> Exercise: Search each line below for the word "agent" and list those that contain it.

> Supplied records:

========================================

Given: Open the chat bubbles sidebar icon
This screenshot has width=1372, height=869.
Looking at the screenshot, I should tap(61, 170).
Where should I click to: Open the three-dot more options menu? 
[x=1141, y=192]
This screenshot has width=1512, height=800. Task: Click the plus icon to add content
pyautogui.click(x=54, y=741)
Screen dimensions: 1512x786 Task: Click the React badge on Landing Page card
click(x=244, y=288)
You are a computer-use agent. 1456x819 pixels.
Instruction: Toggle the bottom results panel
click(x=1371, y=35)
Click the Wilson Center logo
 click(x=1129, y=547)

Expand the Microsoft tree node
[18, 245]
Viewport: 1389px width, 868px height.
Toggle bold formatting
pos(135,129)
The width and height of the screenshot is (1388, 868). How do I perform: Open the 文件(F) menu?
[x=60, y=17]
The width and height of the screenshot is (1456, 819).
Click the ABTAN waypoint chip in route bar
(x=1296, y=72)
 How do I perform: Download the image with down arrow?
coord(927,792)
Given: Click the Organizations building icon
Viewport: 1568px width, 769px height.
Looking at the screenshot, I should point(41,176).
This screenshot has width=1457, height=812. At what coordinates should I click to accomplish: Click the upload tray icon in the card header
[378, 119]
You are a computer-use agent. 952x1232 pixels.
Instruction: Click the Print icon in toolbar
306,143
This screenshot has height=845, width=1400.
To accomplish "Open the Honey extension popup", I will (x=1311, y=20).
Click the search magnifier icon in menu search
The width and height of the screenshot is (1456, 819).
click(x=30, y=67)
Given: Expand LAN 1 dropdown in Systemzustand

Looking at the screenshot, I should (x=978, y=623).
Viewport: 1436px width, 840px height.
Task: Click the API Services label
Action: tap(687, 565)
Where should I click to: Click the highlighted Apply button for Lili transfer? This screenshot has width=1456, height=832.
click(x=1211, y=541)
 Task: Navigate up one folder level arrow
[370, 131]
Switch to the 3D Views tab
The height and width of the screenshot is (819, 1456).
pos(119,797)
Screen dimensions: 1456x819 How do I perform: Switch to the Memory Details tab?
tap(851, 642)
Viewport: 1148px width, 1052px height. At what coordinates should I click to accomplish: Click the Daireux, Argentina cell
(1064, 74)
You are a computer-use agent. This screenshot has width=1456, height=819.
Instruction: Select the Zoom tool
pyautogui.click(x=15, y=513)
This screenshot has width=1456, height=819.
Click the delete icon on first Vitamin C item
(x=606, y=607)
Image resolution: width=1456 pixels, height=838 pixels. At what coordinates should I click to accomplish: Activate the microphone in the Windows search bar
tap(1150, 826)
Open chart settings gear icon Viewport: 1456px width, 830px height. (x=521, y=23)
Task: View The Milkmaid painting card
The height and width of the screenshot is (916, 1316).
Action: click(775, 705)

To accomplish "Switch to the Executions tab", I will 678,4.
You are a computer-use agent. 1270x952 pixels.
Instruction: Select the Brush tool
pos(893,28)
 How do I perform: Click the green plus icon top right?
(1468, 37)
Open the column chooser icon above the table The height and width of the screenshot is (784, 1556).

========================================

> Response below:
You are a computer-use agent. 1456x819 pixels.
You are a computer-use agent. 952x1232 pixels.
You are a computer-use agent. This screenshot has width=1456, height=819.
You are a computer-use agent. 1270x952 pixels.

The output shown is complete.